Autre évolution notable : la migration vers de nouveaux canaux. Près d’un quart des consommateurs français se tournent vers des sites alternatifs, moins regardants sur les contrôles et paradoxalement plus accessibles aux mineurs, et 36% des 18-24 ans accèdent désormais à des contenus pornographiques via les réseaux sociaux ou les messageries privées. Loin de réduire l’exposition globale à la pornographie en ligne, la mesure dessine aussi une tendance plus discrète mais tangible, avec la montée en puissance des plateformes de création de contenu personnalisées comme OnlyFans ou Mym.
Cette transition pourrait s’avérer plus déterminante que la vérification d’âge elle-même. En acceptant de payer pour du contenu pornographique, les consommateurs reconnaissent le travail des travailleurs et travailleuses du sexe et contribuent à leur juste rémunération. Par effet rebond, cette barrière financière pourrait constituer un nouveau garde-fou face aux mineurs, confrontés à un nouvel obstacle économique. Reste que si le modèle OnlyFans représente une rupture dans le paysage, il ne saurait s’imposer comme une solution de régulation à part entière.
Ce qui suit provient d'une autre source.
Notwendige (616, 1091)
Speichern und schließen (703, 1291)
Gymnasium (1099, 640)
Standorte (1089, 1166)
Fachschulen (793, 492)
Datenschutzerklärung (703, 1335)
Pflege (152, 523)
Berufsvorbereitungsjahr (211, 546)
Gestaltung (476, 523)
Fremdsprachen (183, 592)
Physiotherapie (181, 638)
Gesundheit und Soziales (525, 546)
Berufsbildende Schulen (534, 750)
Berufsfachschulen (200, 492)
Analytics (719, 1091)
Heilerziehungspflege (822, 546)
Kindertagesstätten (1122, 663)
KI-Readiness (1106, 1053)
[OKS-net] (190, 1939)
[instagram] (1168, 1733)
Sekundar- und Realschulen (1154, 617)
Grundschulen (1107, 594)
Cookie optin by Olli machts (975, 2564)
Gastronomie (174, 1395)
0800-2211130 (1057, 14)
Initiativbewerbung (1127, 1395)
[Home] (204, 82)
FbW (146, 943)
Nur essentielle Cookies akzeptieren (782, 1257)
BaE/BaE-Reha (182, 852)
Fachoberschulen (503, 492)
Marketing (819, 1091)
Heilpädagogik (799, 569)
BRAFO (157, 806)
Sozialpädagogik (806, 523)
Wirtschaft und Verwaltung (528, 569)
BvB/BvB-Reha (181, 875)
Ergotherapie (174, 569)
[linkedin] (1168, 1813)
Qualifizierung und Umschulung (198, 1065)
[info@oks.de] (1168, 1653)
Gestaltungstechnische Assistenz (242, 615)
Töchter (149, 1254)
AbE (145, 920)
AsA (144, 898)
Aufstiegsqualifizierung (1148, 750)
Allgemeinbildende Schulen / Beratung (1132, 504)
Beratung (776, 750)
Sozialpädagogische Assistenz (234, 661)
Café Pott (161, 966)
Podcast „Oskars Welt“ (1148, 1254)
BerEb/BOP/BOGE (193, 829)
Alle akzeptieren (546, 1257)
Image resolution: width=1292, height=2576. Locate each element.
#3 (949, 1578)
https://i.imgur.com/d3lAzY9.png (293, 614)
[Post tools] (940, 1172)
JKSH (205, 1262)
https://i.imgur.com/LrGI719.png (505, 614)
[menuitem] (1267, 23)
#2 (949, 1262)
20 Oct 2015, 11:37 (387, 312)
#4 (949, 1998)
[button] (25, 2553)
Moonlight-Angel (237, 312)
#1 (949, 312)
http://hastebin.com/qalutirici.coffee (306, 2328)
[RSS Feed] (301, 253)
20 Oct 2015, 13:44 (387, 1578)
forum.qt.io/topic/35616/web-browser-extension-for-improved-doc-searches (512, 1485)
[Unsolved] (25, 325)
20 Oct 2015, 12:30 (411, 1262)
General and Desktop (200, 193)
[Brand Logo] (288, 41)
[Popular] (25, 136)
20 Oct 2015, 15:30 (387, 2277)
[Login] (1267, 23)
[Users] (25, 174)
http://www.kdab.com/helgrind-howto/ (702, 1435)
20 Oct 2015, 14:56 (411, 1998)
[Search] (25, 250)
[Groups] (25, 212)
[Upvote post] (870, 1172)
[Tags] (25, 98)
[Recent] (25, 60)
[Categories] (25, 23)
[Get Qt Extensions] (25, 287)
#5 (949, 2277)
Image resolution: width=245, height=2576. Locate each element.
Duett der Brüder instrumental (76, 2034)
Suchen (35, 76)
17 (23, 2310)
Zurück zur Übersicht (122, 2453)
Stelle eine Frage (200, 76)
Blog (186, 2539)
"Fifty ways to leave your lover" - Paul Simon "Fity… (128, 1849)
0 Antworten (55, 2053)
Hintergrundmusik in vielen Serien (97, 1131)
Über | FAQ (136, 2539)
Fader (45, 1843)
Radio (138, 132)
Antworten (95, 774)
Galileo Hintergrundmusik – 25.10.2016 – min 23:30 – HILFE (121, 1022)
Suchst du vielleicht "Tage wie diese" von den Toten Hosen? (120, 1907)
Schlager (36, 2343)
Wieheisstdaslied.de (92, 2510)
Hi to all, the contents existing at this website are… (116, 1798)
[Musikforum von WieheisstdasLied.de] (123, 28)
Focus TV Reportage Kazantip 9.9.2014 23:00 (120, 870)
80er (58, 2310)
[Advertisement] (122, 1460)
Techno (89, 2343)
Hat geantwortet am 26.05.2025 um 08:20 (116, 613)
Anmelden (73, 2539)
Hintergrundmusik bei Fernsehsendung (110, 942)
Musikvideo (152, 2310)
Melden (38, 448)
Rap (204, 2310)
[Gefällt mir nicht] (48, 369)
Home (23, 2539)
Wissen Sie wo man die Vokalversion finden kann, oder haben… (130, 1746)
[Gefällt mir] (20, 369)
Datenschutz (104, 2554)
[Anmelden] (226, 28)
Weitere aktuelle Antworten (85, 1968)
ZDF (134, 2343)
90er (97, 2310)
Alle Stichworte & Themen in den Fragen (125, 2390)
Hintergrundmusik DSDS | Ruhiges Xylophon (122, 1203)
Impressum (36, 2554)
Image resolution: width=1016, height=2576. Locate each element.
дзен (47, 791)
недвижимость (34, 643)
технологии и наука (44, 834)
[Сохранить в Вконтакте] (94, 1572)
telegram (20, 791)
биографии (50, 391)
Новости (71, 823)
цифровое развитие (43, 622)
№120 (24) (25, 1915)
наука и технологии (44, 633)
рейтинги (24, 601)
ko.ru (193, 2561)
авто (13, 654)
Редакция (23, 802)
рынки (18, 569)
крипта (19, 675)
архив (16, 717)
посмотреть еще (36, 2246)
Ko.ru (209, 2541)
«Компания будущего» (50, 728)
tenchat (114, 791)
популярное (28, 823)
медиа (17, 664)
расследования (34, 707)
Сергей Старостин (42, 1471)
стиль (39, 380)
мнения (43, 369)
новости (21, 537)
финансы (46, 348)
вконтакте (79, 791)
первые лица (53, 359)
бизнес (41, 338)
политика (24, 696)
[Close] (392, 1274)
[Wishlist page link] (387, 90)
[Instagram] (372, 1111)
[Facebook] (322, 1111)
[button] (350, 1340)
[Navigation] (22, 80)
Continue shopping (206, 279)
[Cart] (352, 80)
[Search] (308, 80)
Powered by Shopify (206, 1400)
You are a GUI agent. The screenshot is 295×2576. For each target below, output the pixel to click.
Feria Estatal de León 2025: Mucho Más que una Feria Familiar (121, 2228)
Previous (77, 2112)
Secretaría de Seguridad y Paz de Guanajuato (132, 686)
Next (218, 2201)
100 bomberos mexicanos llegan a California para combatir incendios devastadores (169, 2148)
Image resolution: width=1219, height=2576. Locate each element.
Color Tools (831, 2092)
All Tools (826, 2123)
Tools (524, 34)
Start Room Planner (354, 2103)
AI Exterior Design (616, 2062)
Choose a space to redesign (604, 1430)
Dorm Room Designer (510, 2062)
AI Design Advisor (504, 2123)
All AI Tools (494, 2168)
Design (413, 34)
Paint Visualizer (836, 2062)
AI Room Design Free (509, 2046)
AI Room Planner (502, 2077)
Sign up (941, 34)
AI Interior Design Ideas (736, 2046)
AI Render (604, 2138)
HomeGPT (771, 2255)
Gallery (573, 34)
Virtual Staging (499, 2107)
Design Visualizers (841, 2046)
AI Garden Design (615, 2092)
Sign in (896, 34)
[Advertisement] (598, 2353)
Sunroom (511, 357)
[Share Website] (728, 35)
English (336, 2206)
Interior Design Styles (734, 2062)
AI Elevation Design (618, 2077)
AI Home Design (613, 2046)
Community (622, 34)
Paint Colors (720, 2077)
Entre méfiance et résignation : la question des données
S’il y a bien un terrain sur lequel les Français font front commun, c’est celui de la protection des données. Deux sur trois expriment des inquiétudes quant au stockage ou au piratage potentiel de leurs informations personnelles. Dans le détail, 29% redoutent une atteinte à leur vie privée, 28% craignent un piratage ou une fuite, et 15% s’inquiètent d’un éventuel traçage de leurs habitudes de consommation.
Les hommes se montrent d’ailleurs nettement plus sensibles à ce risque : 36% d’entre eux citent la confidentialité comme leur principale préoccupation, contre 22% des femmes. Ces dernières, moins consommatrices, sont globalement plus sereines : 40% indiquent d’ailleurs n’avoir “aucune inquiétude particulière” face au dispositif.
Pour tenter de calmer ces inquiétudes, l’Arcom a validé le concept de double anonymat, un système de vérification où un tiers indépendant certifie la majorité de l’internaute, sans que ni l’État ni la plateforme ne connaissent son identité. Une solution plébiscitée par 72% des sondés, même si beaucoup s’interrogent encore sur ses garanties réelles.
Un consensus général vers une extension du dispositif
Au-delà du débat sur la pornographie, l’étude révèle une volonté claire de régulation plus large. Pas moins de 89% des répondants estiment qu’il faudrait étendre la vérification d’âge à d’autres contenus sensibles : jeux d’argent, violence, alcool ou tabac… Un taux d’adhésion massif, qui confirme que la loi SREN n’aura d’impact réel que si la vérification d’âge est adoptée à plus large échelle.
Si les seniors se montrent les plus enclins à généraliser la mesure, avec 74% favorables à une extension globale, l’idée fait son chemin aussi chez les jeunes, souvent sous l’angle de la responsabilité plutôt que de la censure. Au-delà de l’efficacité technique, le véritable enjeu réside dans le signal envoyé. La France assume désormais sa position pionnière dans un domaine où peu de pays osent légiférer aussi frontalement.